TASK ITEM
Should the word "computer" occur in a line of the records, copy that line.

SUPPLIED MATERIAL
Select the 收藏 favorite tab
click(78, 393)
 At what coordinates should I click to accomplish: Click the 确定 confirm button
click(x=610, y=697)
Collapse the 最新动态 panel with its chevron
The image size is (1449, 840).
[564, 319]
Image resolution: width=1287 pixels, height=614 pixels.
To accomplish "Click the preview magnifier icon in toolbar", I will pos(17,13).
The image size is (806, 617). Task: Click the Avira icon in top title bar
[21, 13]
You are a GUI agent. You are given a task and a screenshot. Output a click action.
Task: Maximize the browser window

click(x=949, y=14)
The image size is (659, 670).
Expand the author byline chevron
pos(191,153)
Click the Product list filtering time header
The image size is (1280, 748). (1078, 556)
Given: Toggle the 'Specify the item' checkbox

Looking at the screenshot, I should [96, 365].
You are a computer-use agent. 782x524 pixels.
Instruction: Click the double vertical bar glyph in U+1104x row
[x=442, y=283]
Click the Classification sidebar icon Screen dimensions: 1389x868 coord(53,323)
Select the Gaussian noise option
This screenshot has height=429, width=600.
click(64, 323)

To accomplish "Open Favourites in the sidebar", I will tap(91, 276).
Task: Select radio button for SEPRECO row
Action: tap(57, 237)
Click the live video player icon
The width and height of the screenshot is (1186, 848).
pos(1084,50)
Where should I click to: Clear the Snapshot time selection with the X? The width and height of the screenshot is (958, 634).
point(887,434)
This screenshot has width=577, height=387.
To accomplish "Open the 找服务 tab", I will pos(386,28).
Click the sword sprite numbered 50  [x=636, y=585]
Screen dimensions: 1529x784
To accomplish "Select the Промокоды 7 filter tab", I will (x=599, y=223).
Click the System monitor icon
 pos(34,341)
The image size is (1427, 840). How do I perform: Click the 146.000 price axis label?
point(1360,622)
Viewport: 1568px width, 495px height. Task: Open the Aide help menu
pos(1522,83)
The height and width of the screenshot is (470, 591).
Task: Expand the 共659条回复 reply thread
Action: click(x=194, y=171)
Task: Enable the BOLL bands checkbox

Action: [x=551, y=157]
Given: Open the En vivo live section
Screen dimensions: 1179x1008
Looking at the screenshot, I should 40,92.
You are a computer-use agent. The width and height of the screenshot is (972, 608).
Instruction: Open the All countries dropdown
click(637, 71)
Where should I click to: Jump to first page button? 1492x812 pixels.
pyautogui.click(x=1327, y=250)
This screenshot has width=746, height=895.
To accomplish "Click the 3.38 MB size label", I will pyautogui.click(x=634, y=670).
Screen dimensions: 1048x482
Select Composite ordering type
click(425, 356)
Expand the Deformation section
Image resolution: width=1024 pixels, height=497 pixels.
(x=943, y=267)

SOLUTION FOR THIS TASK
You are a computer-use agent. 782x524 pixels.
You are a computer-use agent. The width and height of the screenshot is (972, 608).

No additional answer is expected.